The voltage-current characteristic of the human skin

Abstract

The objective of this dissertation is to provide insight into the mechanisms that are responsible for the nonlinearities and asymmetries of the voltage current characteristic of the human skin. Furthermore to provide an explanation for the partially reversible breakdown of the electrical resistance of the skin that results in a rapid decrease of the skin resistance and occurs when the skin is stimulated with a dry electrode. The skin resistance and impedance was investigated with low frequency constant voltage pulses and with sinusoidal stimulation over a range of amplitudes (10 - 20 V) and frequencies (3 - 30 Hz), using a dry 79 mm2 Ag/AgCI electrode.
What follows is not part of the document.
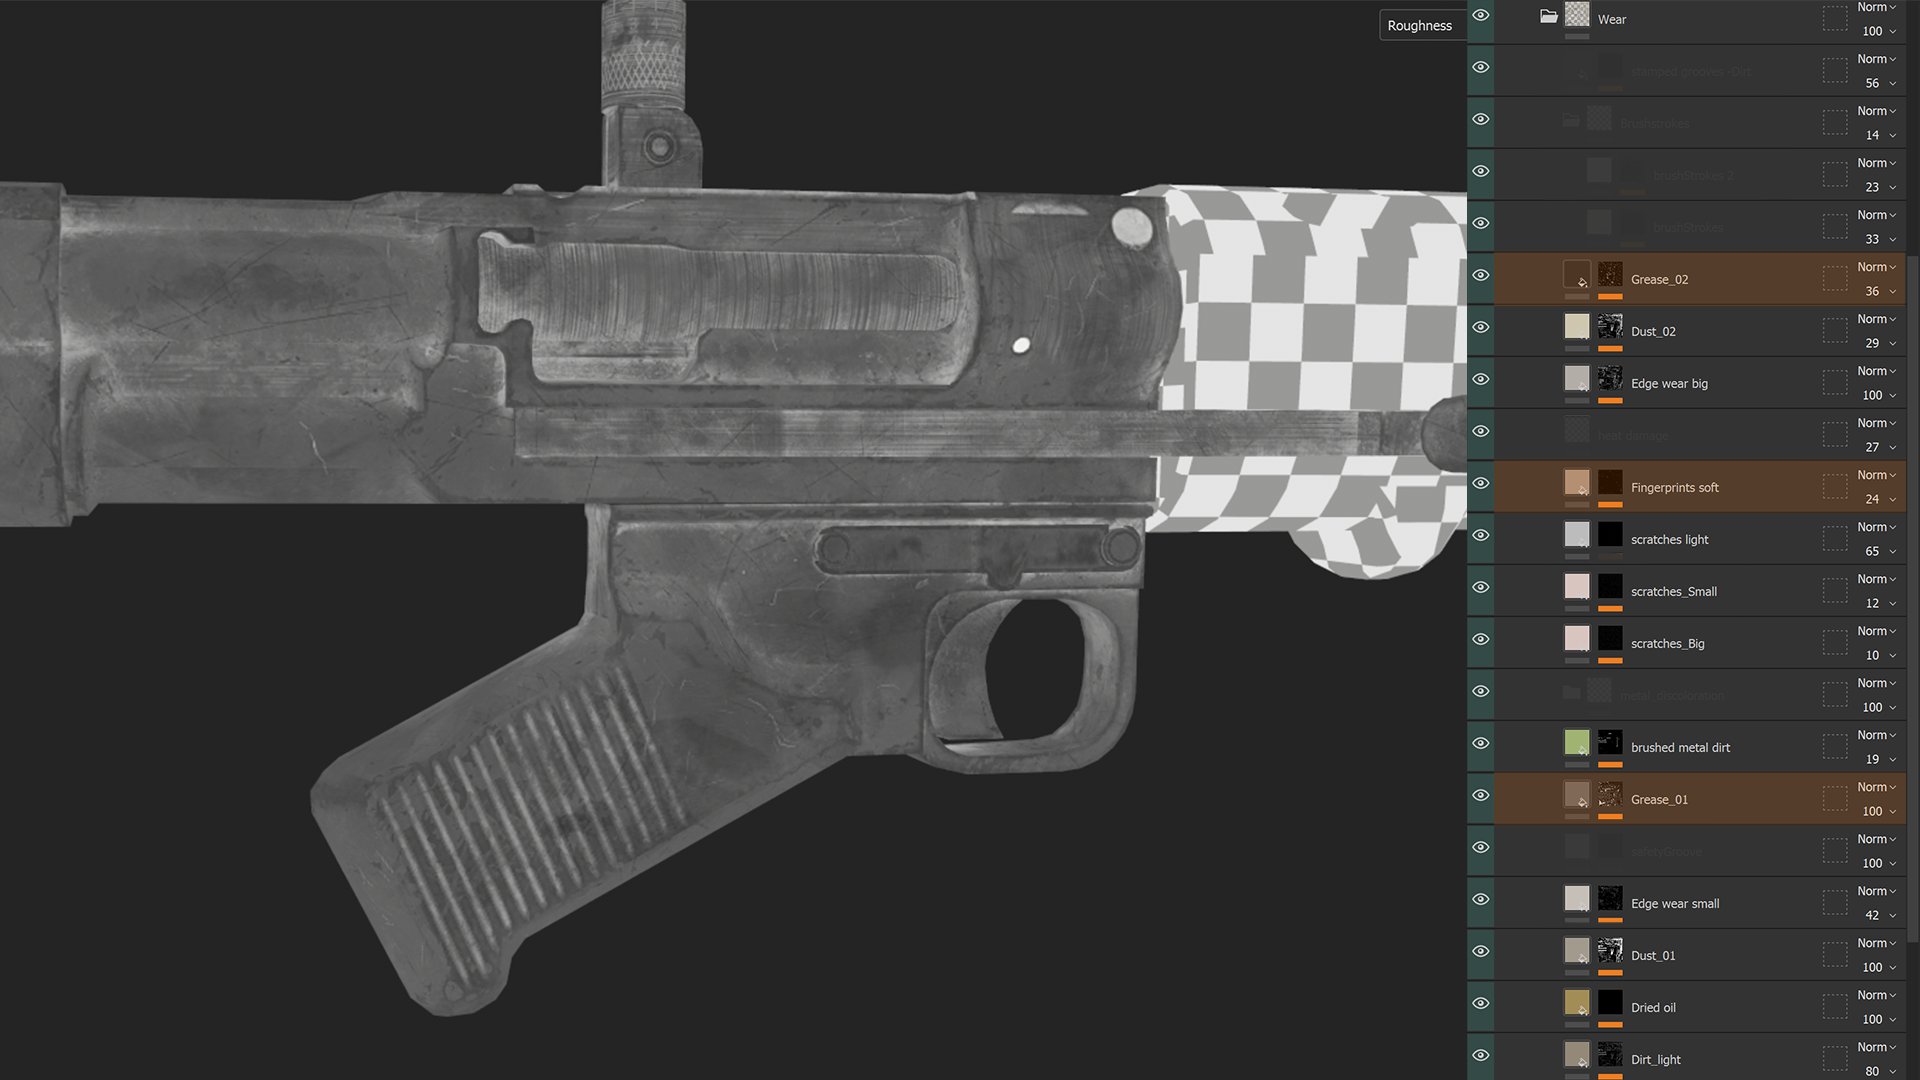Click the Edge wear big mask icon
The image size is (1920, 1080).
pos(1610,379)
Evidence is presented that electroporation of the lipid bilayer membranes occurs in the dry skin over in the voltage range 10-20 V, a wider range than previously thought; it is further shown that experimental results are predicted by electroporation theory, if it is assumed that a small percentage of the total surface area of the dry skin consists of 15 lipid bilayers in series, rather than the generally accepted estimate of 70-100 layers. By modeling the dry skin as 15 lipid bilayers in series undergoing electroporation, the non-linearity of voltage-current characteristic of the skin is accurately predicted. Evidence is presented in support of a new hypothesis that the asymmetry of the skin's voltage-current characteristic can be attributed to electro-osmosis occurring within the lipid bilayers of the stratum corneum. It is further suggested that the existing mathematical description of electro-osmosis would not accurately describe this situation and equations were introduced to model the effect of electro-osmosis on the voltage-current characteristic of the skin. An electrical model of the skin is presented based on the hypothesis that the VOltage-current characteristic of the skin is due to the combined effect of electroporation and electro-osmosis on the lipid bilayers in the stratum corneum. In addition the model accounts for the effect of trans epidermal water loss.